Available records Block Start

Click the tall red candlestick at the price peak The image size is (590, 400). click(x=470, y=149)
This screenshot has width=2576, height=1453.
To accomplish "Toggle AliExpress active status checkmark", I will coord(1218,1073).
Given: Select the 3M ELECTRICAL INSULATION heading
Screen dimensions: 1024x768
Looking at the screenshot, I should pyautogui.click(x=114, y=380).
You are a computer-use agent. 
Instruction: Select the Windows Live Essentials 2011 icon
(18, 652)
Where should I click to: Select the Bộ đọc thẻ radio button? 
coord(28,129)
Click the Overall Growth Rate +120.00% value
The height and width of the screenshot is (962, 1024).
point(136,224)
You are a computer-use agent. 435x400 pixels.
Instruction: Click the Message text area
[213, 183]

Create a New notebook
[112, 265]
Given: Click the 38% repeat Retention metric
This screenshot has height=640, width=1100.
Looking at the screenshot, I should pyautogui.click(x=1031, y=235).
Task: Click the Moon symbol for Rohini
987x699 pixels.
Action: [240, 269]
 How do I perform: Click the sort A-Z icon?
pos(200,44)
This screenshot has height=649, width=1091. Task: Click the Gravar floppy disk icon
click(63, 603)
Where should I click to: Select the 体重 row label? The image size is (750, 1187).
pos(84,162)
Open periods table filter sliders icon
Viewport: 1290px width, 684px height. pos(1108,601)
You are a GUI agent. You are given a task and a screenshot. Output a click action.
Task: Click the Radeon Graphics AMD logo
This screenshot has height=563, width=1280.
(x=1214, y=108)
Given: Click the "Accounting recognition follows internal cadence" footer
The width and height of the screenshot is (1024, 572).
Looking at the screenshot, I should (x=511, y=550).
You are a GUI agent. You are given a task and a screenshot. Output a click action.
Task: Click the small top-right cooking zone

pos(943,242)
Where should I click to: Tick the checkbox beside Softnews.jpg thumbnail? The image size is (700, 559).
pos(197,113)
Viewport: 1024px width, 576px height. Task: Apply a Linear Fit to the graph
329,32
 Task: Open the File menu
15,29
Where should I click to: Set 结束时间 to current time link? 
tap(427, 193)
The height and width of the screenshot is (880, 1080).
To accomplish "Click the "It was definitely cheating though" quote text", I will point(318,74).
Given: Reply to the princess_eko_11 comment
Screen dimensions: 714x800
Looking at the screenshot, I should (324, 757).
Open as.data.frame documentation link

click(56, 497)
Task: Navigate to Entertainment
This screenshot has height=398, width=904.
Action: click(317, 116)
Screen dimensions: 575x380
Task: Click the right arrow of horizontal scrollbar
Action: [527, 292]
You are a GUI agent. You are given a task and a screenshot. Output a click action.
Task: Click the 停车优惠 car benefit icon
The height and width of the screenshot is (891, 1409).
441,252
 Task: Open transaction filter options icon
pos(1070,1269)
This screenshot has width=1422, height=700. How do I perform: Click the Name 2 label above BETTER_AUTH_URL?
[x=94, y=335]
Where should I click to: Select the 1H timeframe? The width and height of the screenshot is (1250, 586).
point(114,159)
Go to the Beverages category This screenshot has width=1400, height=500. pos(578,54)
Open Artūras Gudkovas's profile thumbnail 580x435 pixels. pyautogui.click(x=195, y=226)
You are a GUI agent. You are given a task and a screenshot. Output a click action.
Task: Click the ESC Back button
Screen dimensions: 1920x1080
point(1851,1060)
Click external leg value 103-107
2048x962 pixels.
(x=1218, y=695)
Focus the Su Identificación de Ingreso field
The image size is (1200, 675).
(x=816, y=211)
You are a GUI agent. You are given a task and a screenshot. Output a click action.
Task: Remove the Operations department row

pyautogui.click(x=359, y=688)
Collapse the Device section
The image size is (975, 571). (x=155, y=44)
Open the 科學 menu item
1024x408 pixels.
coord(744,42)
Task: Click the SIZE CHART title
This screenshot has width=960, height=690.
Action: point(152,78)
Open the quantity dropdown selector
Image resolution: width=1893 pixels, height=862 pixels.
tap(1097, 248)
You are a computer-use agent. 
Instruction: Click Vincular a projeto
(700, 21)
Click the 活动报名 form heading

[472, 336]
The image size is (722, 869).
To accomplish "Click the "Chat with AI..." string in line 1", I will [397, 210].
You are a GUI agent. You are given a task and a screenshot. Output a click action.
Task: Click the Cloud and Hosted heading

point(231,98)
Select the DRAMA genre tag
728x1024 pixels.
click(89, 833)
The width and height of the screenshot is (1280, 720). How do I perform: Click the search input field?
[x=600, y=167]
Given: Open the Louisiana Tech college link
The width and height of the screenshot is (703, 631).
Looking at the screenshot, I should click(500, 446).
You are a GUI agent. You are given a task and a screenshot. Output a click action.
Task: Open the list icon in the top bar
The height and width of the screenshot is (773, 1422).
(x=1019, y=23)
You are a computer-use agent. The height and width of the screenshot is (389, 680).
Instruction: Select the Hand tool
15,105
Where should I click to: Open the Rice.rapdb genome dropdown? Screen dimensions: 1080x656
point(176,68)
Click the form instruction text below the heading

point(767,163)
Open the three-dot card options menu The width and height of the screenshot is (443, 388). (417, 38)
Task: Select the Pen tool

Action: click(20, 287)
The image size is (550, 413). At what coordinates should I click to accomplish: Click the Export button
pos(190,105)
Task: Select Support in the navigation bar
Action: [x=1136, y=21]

Available records Block End

Exercise
Each record above should be output again exactly.

Task answer
Click the tall red candlestick at the price peak The image size is (590, 400). click(x=470, y=149)
This screenshot has width=2576, height=1453.
To accomplish "Toggle AliExpress active status checkmark", I will coord(1218,1073).
Given: Select the 3M ELECTRICAL INSULATION heading
Screen dimensions: 1024x768
Looking at the screenshot, I should pyautogui.click(x=114, y=380).
You are a computer-use agent. 
Instruction: Select the Windows Live Essentials 2011 icon
(18, 652)
Where should I click to: Select the Bộ đọc thẻ radio button? 
coord(28,129)
Click the Overall Growth Rate +120.00% value
The height and width of the screenshot is (962, 1024).
point(136,224)
You are a computer-use agent. 435x400 pixels.
Instruction: Click the Message text area
[213, 183]

Create a New notebook
[112, 265]
Given: Click the 38% repeat Retention metric
This screenshot has height=640, width=1100.
Looking at the screenshot, I should pyautogui.click(x=1031, y=235).
Task: Click the Moon symbol for Rohini
987x699 pixels.
Action: [240, 269]
 How do I perform: Click the sort A-Z icon?
pos(200,44)
This screenshot has height=649, width=1091. Task: Click the Gravar floppy disk icon
click(63, 603)
Where should I click to: Select the 体重 row label? The image size is (750, 1187).
pos(84,162)
Open periods table filter sliders icon
Viewport: 1290px width, 684px height. pos(1108,601)
You are a GUI agent. You are given a task and a screenshot. Output a click action.
Task: Click the Radeon Graphics AMD logo
This screenshot has height=563, width=1280.
(x=1214, y=108)
Given: Click the "Accounting recognition follows internal cadence" footer
The width and height of the screenshot is (1024, 572).
Looking at the screenshot, I should (x=511, y=550).
You are a GUI agent. You are given a task and a screenshot. Output a click action.
Task: Click the small top-right cooking zone

pos(943,242)
Where should I click to: Tick the checkbox beside Softnews.jpg thumbnail? The image size is (700, 559).
pos(197,113)
Viewport: 1024px width, 576px height. Task: Apply a Linear Fit to the graph
329,32
 Task: Open the File menu
15,29
Where should I click to: Set 结束时间 to current time link? 
tap(427, 193)
The height and width of the screenshot is (880, 1080).
To accomplish "Click the "It was definitely cheating though" quote text", I will point(318,74).
Given: Reply to the princess_eko_11 comment
Screen dimensions: 714x800
Looking at the screenshot, I should (324, 757).
Open as.data.frame documentation link

click(56, 497)
Task: Navigate to Entertainment
This screenshot has height=398, width=904.
Action: click(317, 116)
Screen dimensions: 575x380
Task: Click the right arrow of horizontal scrollbar
Action: [527, 292]
You are a GUI agent. You are given a task and a screenshot. Output a click action.
Task: Click the 停车优惠 car benefit icon
The height and width of the screenshot is (891, 1409).
441,252
 Task: Open transaction filter options icon
pos(1070,1269)
This screenshot has width=1422, height=700. How do I perform: Click the Name 2 label above BETTER_AUTH_URL?
[x=94, y=335]
Where should I click to: Select the 1H timeframe? The width and height of the screenshot is (1250, 586).
point(114,159)
Go to the Beverages category This screenshot has width=1400, height=500. pos(578,54)
Open Artūras Gudkovas's profile thumbnail 580x435 pixels. pyautogui.click(x=195, y=226)
You are a GUI agent. You are given a task and a screenshot. Output a click action.
Task: Click the ESC Back button
Screen dimensions: 1920x1080
point(1851,1060)
Click external leg value 103-107
2048x962 pixels.
(x=1218, y=695)
Focus the Su Identificación de Ingreso field
The image size is (1200, 675).
(x=816, y=211)
You are a GUI agent. You are given a task and a screenshot. Output a click action.
Task: Remove the Operations department row

pyautogui.click(x=359, y=688)
Collapse the Device section
The image size is (975, 571). (x=155, y=44)
Open the 科學 menu item
1024x408 pixels.
coord(744,42)
Task: Click the SIZE CHART title
This screenshot has width=960, height=690.
Action: point(152,78)
Open the quantity dropdown selector
Image resolution: width=1893 pixels, height=862 pixels.
tap(1097, 248)
You are a computer-use agent. 
Instruction: Click Vincular a projeto
(700, 21)
Click the 活动报名 form heading

[472, 336]
The image size is (722, 869).
To accomplish "Click the "Chat with AI..." string in line 1", I will [397, 210].
You are a GUI agent. You are given a task and a screenshot. Output a click action.
Task: Click the Cloud and Hosted heading

point(231,98)
Select the DRAMA genre tag
728x1024 pixels.
click(89, 833)
The width and height of the screenshot is (1280, 720). How do I perform: Click the search input field?
[x=600, y=167]
Given: Open the Louisiana Tech college link
The width and height of the screenshot is (703, 631).
Looking at the screenshot, I should click(500, 446).
You are a GUI agent. You are given a task and a screenshot. Output a click action.
Task: Open the list icon in the top bar
The height and width of the screenshot is (773, 1422).
(x=1019, y=23)
You are a computer-use agent. The height and width of the screenshot is (389, 680).
Instruction: Select the Hand tool
15,105
Where should I click to: Open the Rice.rapdb genome dropdown? Screen dimensions: 1080x656
point(176,68)
Click the form instruction text below the heading

point(767,163)
Open the three-dot card options menu The width and height of the screenshot is (443, 388). (417, 38)
Task: Select the Pen tool

Action: click(20, 287)
The image size is (550, 413). At what coordinates should I click to accomplish: Click the Export button
pos(190,105)
Task: Select Support in the navigation bar
Action: [x=1136, y=21]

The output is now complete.